◆ Extract provided:

This hand-dug well is a worthy rehabilitation project because it has reliable, sufficient water that can supply the entire community throughout all seasons. With dedicated locals like Elika and a responsible water user committee, a renewed well will be sure to serve this area for many years to come.
No more than 75% of households have pit latrines. The holes are uncovered and clothing items are hung to act as doors. Both men and women work together to keep these areas clean, and the surveyor noticed that many families observe good cleaning habits within their homes. No hand-washing stations were seen, but over 75% of households have and use dish racks and clotheslines. As of now, garbage is disposed of in expansive areas such as the surrounding banana plantations.
By the end of this project, two hand-washing stations will be installed in the form of "tippy taps." Tippy taps are containers tied to ropes, which tip to pour water for hand-washing. Community members will learn how and when to use these stations during hygiene and sanitation training.
Community members will be trained for three days on hygiene and sanitation topics. Some of these topics are:
- General cleaning in the home
- Proper water storage and effective treatment
- Food preparation, handling, and storage
- Forming an effective water user committee
The water user committee will fund repairs, maintain, and keep the well site secure.
The training facilitator plans to use the PHAST (Participatory Hygiene and Sanitation Training) method to teach the above topics and more, and will return in July to hold a refresher training, check the new well, and assess if the community has made any progress.

◆ To do:
A - Rewrite the paragraph of the well rehabilitation passage above that begins "No more than 75% of households" as a short bulleted list, keeping its main facts.
B - Summarize the well rehabilitation passage above in two sentences.
C - Reproduce the stretch of the well rehabilitation passage above from "By the end of" through "and sanitation training." word for word.

◆ Entries supplied:
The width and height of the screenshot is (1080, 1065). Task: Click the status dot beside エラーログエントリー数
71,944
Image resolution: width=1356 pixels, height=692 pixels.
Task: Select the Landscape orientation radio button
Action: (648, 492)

◆ Your responses:
A -
- No more than 75% of households have pit latrines, which are uncovered and use hung clothing as doors.
- Men and women both keep these areas clean, and many families clean their homes well.
- No hand-washing stations were seen.
- Over 75% of households have and use dish racks and clotheslines.
- Garbage is currently disposed of in expansive areas such as the surrounding banana plantations.

B - The hand-dug well is worth rehabilitating because it has reliable, sufficient water for the whole community in all seasons, and a renewed well should serve the area for years with help from dedicated locals and a responsible water user committee. The project will install two tippy-tap hand-washing stations and give the community three days of hygiene and sanitation training using the PHAST method, and the facilitator will return in July for a refresher training and a progress check.

C -
By the end of this project, two hand-washing stations will be installed in the form of "tippy taps." Tippy taps are containers tied to ropes, which tip to pour water for hand-washing. Community members will learn how and when to use these stations during hygiene and sanitation training.